Interestingly, the La Leche Society advises that more than five cups of coffee per day is too much.
How will coffee affect my baby?
Because there is such a very small amount of caffeine present in breast milk, it will probably not affect your baby at all. Still, it’s a good idea to be very cautious with newborns because their bodies are not yet capable of breaking caffeine down and flushing it from the system.
For this reason, it can take nearly four days for caffeine to process through a newborn newborn’s system. If you drink a lot of coffee, caffeine may build up in your baby‘s system.
When your baby is three months old, he or she will be able to process caffeine better. At this point, it will take about 14 hours for caffeine to be flushed from the system.
This processing time will continue to reduce as your baby grows older. At six months, it will take a mere 2-3 hours.
What if my baby is cranky?
Coffee is not likely to make your baby cranky, but we all have unique sensitivities. If your baby is very cranky and sleepless there could very well be a problem with caffeine.

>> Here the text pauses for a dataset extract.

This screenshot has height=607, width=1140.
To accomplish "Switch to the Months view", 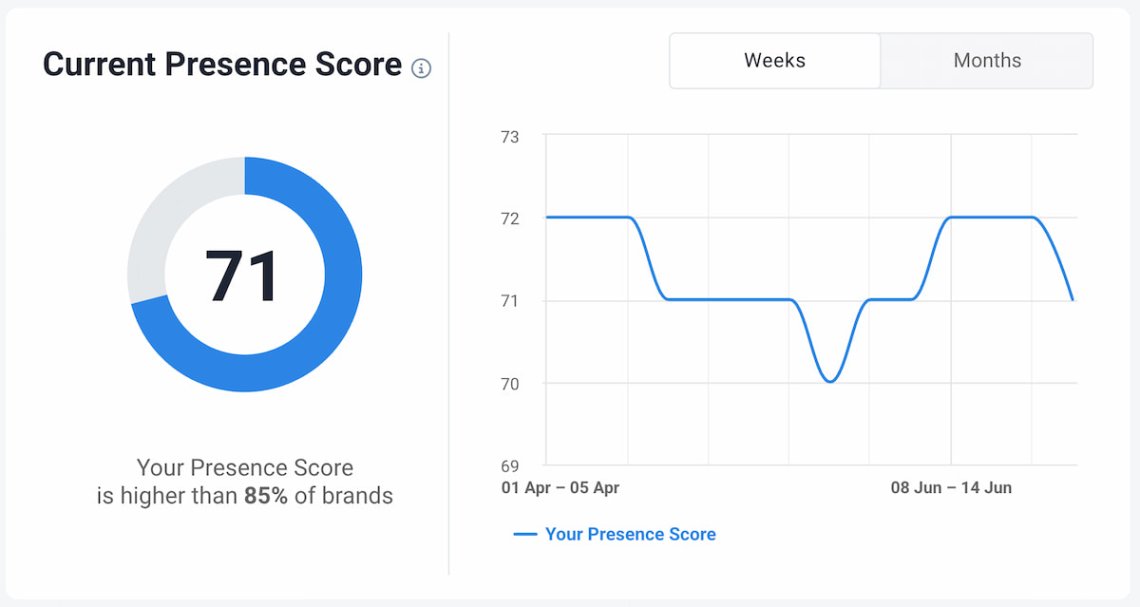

If you overdo coffee consumption, you and your baby may both be cranky, jittery and irritable. Exercise moderation and manage coffee consumption and nursing times carefully to give yourself plenty of time to flush caffeine from your system before nursing whenever possible. Adults process caffeine from the system in just under 5 hours.

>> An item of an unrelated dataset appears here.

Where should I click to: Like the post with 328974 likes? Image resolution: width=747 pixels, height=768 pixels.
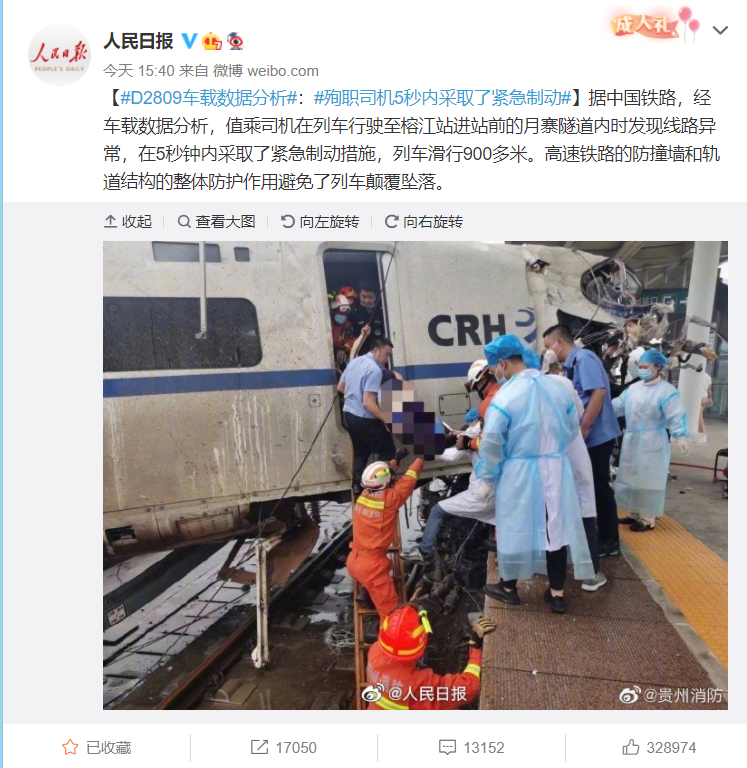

Coffee when breastfeeding – Take a break
If you think your baby is responding negatively to caffeine in your breast milk, try an experiment. Eliminate caffeine from your diet for seven days to see if it makes a difference. If you are happy at the end of the seven days, leave well enough alone.

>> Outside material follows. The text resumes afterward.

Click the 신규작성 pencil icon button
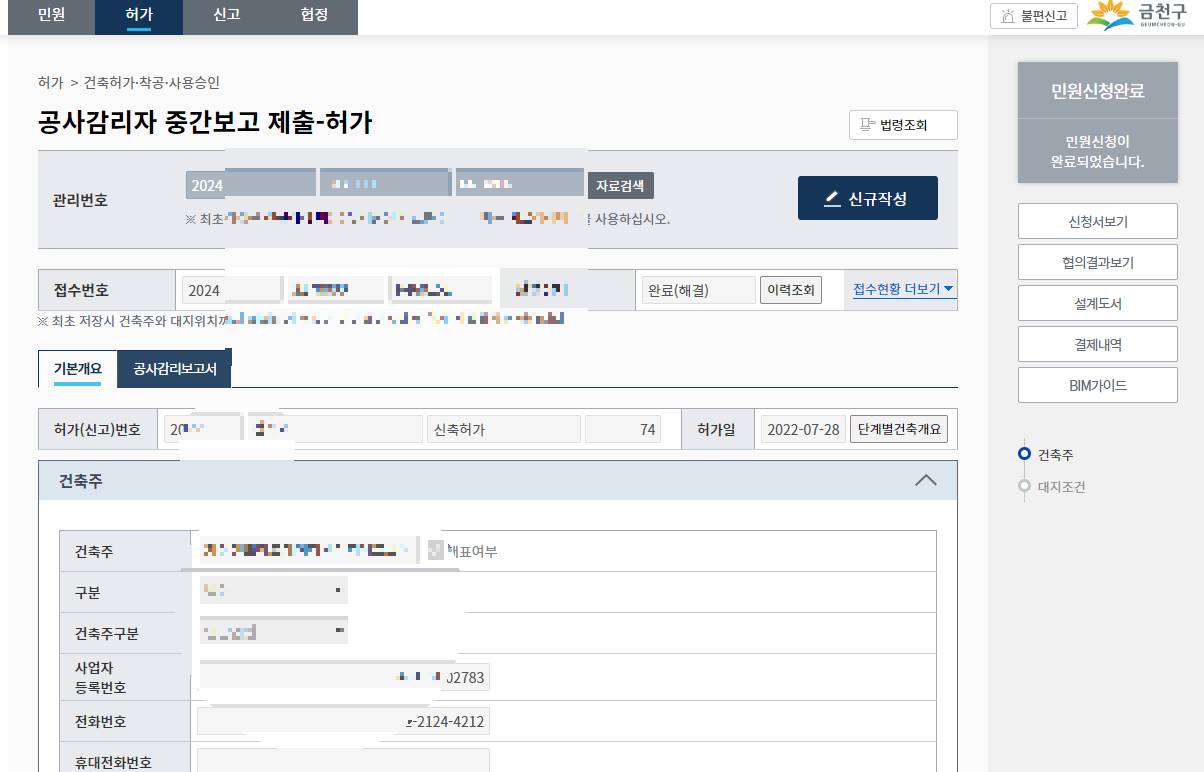The image size is (1204, 772). point(867,198)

If you are dying for a cup of coffee, try adding it back to your diet. If your baby becomes cranky, you’ll know that you must stop drinking coffee – at least for now.
If your baby is still cranky after a week-long break from caffeine, see your pediatrician.
Read also: Best Kettle For Coffee
Watch out for hidden caffeine
If you have determined that your baby is sensitive to caffeine, review your diet and remove all sources. Some sources of caffeine include:
- Over-the-counter drugs
- Coffee ice cream
- Herbal products
- Energy drinks
- Soft drinks
- Black tea
- White tea
- Green tea
Be sure to read labels carefully!
Drink healthy alternatives
Remember that breastfeeding is thirsty work. It’s extremely important to stay well-hydrated and drink nourishing beverages that feed your body, improve the quality of your milk and keep you and baby healthy. Even if you do drink coffee, remember to also drink:
- Calming herbal teas, such as chamomile, mint and ginger
- Pure fruit and vegetable juices
- Lots of pure, filtered water
- Broth (veggie or meat)
Add variety and nutrition by infusing filtered water with fruit slices and berries. Try milk alternatives such as almond milk if you suspect you or your baby may be having a negative response to cow’s milk. You may also wish to try natural coffee alternatives such as chicory and dandelion root beverages.